The comment seems to imply that "proper design and threat modeling" must stem from real-world CVE-s and proofs of concept. That seems to me like "if nobody heard it, the tree didn't fall" kind of thinking.
I'm sure OpenBSD developers have very good intuition on what could be used in a vulnerability, without having to write one themselves. And fortunately, they don't have a manager above them to whom they need to justify their billing hours.

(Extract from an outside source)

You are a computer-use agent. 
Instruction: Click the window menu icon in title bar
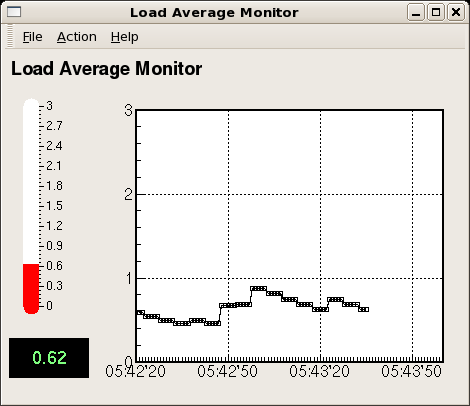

>I'm sure OpenBSD developers have very good intuition on what could be used in a vulnerability, without having to write one themselves
Why? On average programmers are not very good security engineers. And the opposite - security engineers are often not a good programmers. If your mitigation doesn't stop any CVE that's being exploited right now in the wild, it's an academic exercise and not particularly useful IMO.
>And fortunately, they don't have a manager above them to whom they need to justify their billing hours.
The point of the thread is that the mitigation cost right now may be low (the "billing hours"), but it's paid in perpetuity by everyone else downstream - in complexity, performance, unexpected bugs, etc. So having a manager or BDFL to evaluate the tradeoffs may be beneficial.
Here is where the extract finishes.